Clean bay: zero-emission work boat
Lead instructor Bruce Blatchley says “Building CLEAN BAY has given students experience with laminating, strip-planking, and cold-molded construction; vacuum infusion; foam core construction; working with CNC production; millwork; and joinery.” With all this state of the art technology, the mission of the school is staying true. “We’re not just building boats,” says Blatchley, “our main product is education.” CLEAN BAY provided a leap into the future for Marine Systems instructor Kevin Ritz and his students. From installing a 500 gallon wastewater tank, Torqeedo lithium – ion battery banks, solar panels and controller, a Torqeedo electric propulsion system, bow thruster and impressed current cathodic protection, the project gives students a chance to learn and experience the real world problem solving skills which come with any new custom design and its integration with new technologies. “We are teaching and deploying state-of-the-art systems and propulsion technology for which, in many cases, standards have yet to be written,” says Marine Systems lead instructor Kevin Ritz.

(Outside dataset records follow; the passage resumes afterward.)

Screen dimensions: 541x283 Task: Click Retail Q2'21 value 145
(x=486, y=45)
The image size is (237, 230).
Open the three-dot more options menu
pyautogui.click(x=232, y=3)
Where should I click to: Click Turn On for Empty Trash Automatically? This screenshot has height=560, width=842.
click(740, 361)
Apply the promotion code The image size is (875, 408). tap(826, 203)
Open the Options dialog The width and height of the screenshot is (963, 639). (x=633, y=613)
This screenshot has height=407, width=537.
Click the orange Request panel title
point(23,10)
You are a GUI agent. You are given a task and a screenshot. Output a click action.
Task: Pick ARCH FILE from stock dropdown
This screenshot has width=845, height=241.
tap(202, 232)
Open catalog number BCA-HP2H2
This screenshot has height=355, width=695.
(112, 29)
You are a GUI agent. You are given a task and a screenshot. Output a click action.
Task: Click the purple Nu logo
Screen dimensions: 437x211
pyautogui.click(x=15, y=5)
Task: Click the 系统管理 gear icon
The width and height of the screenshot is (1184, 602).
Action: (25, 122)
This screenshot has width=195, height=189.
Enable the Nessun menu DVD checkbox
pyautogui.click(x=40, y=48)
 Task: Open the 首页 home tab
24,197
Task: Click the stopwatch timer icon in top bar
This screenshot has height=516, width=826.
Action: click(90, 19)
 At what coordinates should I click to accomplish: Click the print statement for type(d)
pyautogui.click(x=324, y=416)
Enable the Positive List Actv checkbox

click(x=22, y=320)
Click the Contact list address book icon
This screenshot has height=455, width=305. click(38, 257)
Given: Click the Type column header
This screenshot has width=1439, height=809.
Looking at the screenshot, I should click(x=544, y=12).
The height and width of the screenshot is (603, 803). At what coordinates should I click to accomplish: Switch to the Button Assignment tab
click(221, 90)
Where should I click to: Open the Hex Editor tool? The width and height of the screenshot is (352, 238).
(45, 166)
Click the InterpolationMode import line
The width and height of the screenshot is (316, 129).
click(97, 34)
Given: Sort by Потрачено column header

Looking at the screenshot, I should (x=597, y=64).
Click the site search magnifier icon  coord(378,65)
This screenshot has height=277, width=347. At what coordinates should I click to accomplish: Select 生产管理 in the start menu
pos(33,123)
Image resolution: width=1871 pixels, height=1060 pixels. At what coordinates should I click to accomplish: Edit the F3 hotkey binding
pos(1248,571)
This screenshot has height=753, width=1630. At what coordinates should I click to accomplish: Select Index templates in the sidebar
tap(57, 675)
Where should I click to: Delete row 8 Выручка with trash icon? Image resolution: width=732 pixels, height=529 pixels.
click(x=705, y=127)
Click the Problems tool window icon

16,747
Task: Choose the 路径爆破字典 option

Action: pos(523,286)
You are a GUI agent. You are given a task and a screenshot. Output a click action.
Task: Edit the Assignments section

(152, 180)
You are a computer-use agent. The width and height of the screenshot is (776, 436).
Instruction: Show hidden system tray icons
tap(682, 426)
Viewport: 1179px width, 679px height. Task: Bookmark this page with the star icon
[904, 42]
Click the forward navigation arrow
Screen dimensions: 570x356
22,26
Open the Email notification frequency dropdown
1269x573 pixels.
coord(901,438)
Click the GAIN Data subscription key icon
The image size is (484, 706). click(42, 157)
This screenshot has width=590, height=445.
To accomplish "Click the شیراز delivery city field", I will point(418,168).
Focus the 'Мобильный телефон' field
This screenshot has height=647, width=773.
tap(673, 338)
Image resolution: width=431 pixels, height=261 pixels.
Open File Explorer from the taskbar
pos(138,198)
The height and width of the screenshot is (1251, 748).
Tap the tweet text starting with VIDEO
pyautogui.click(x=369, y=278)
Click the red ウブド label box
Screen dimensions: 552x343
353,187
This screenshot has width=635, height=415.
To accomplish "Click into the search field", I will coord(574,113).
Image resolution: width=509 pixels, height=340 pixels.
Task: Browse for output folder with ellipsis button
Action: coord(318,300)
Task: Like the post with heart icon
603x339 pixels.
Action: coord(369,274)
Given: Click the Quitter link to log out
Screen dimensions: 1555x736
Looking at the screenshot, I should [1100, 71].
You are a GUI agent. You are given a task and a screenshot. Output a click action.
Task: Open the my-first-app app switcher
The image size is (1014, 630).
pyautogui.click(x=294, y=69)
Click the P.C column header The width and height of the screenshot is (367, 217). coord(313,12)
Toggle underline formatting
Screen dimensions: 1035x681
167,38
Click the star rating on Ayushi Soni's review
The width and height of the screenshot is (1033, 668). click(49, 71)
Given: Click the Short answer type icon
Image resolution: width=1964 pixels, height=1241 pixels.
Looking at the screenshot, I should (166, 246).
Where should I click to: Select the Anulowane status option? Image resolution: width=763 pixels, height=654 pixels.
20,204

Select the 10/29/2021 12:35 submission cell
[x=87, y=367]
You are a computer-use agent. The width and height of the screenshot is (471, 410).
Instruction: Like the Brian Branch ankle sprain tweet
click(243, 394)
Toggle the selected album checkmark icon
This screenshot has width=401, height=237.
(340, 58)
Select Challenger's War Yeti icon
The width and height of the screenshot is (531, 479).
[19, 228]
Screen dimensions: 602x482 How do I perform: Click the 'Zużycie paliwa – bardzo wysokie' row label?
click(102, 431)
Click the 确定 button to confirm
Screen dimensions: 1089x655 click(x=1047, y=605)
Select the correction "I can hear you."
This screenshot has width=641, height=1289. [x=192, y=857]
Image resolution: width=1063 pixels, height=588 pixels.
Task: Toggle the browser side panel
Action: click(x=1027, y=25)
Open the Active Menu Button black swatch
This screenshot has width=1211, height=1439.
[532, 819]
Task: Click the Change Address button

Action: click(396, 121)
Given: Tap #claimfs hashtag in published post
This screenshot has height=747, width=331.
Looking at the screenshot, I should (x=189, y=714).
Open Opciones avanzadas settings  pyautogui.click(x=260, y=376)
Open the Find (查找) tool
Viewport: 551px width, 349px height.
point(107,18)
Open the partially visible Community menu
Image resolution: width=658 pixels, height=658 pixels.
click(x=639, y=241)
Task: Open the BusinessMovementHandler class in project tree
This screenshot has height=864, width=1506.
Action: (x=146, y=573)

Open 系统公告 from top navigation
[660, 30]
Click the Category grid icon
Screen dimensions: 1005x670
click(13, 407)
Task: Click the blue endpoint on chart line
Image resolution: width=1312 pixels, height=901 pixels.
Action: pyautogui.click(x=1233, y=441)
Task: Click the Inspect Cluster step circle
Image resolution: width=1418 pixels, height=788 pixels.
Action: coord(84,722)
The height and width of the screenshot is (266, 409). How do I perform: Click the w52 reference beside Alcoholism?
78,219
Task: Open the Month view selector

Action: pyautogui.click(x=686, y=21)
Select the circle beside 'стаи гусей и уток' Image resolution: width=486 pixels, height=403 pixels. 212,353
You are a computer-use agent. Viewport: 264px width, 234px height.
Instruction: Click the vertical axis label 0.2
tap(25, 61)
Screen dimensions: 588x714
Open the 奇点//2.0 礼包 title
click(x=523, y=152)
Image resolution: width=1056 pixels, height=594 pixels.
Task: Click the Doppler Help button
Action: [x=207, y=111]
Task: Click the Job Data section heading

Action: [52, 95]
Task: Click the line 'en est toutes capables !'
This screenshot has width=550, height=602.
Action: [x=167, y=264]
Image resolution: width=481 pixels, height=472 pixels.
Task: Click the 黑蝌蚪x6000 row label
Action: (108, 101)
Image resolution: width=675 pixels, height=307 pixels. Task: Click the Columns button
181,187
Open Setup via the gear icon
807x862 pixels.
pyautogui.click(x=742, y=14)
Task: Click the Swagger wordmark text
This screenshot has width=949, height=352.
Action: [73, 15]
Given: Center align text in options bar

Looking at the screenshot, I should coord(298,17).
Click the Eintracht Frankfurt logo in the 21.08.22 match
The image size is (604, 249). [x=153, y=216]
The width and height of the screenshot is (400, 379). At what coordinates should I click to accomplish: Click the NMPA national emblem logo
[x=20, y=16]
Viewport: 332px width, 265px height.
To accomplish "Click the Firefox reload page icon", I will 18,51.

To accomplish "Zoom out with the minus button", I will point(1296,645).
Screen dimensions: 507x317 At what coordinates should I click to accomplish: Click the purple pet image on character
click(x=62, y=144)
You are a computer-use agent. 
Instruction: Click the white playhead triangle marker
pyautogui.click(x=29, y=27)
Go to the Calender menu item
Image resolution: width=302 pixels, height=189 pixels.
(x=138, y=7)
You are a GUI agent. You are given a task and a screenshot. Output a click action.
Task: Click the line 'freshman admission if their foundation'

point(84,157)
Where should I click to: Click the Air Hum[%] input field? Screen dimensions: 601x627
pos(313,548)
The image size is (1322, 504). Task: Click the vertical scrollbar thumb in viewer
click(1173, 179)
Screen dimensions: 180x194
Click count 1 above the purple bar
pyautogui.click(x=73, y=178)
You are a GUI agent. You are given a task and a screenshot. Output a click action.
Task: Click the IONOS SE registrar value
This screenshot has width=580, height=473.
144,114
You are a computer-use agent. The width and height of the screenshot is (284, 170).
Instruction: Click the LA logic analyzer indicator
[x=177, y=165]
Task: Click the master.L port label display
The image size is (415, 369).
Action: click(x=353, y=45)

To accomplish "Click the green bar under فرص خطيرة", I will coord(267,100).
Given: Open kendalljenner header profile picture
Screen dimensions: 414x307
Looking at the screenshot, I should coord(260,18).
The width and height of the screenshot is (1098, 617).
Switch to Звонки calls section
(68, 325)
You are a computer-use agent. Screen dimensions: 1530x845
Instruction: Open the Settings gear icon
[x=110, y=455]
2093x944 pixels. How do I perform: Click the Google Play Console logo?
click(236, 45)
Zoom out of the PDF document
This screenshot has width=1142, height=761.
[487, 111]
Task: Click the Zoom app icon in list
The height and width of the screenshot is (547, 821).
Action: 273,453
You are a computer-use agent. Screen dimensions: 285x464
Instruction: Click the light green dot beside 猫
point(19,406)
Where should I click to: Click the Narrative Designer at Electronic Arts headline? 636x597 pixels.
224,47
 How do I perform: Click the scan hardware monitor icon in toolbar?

Real-world projects, like the Poulsbo Boat, are carefully selected by instructors to serve as strong teaching platforms: after its construction by the Boatbuilding students, the Marine Systems students then completed the project by designing and installing the diesel engine, steering and controls and electrical system. From planking to electrical systems, the Poulsbo represents a symbiosis of hands-on education that’s keeping traditions alive while meeting the needs of the trades.